DIRECTIONS:
Output only the lines that run from the line holding "Image resolution: width=375" to the end of the entries, both ends included, and skip the pictures.
[Opening DATASET section]
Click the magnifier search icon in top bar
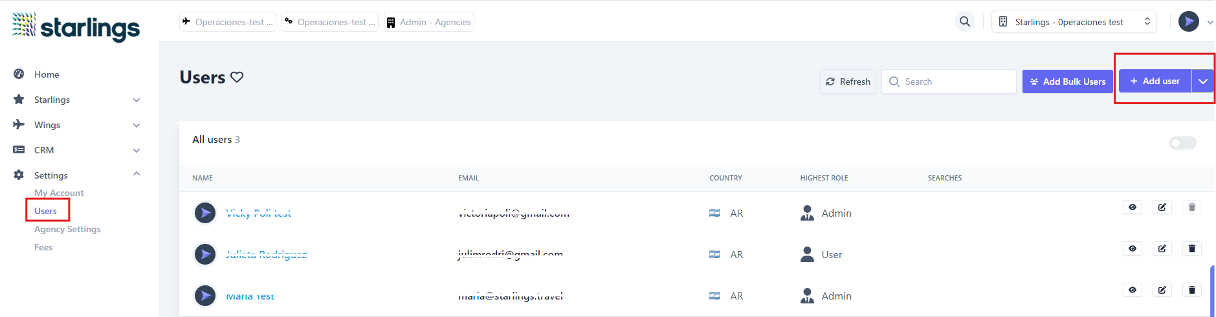[x=964, y=21]

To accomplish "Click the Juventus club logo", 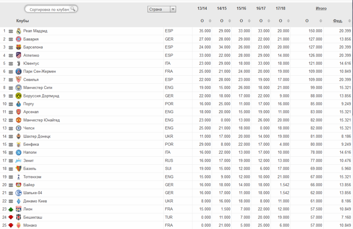I will point(19,63).
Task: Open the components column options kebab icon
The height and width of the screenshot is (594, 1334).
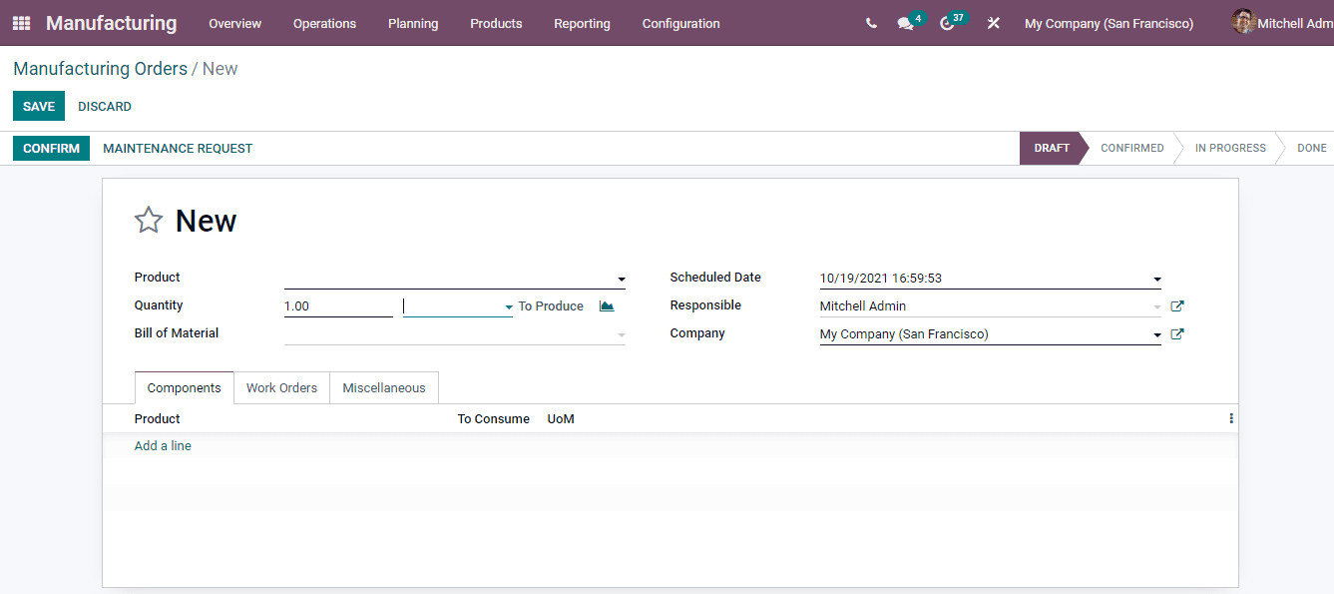Action: (x=1230, y=417)
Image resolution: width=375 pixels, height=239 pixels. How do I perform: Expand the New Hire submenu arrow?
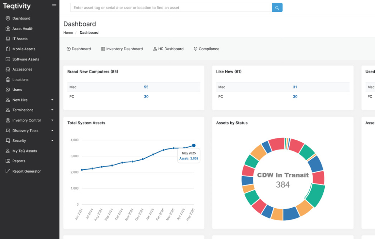click(x=52, y=100)
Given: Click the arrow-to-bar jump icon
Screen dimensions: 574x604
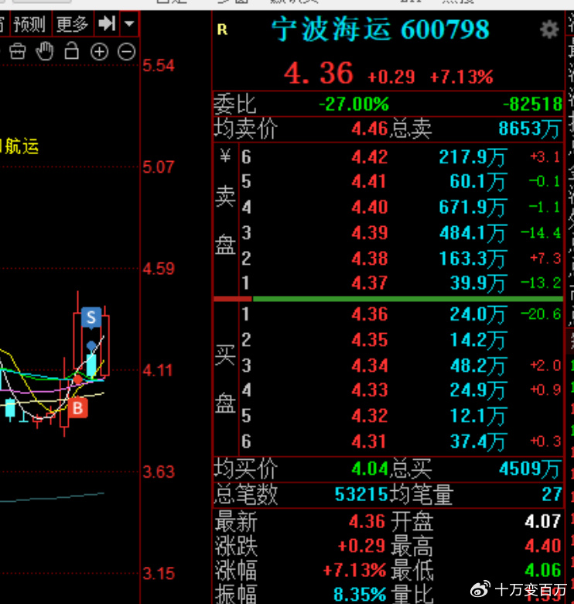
[Closing DATASET section]
OUTPUT FOR THIS TASK:
Image resolution: width=375 pixels, height=239 pixels. How do I perform: Expand the New Hire submenu arrow?
click(x=52, y=100)
Given: Click the arrow-to-bar jump icon
Screen dimensions: 574x604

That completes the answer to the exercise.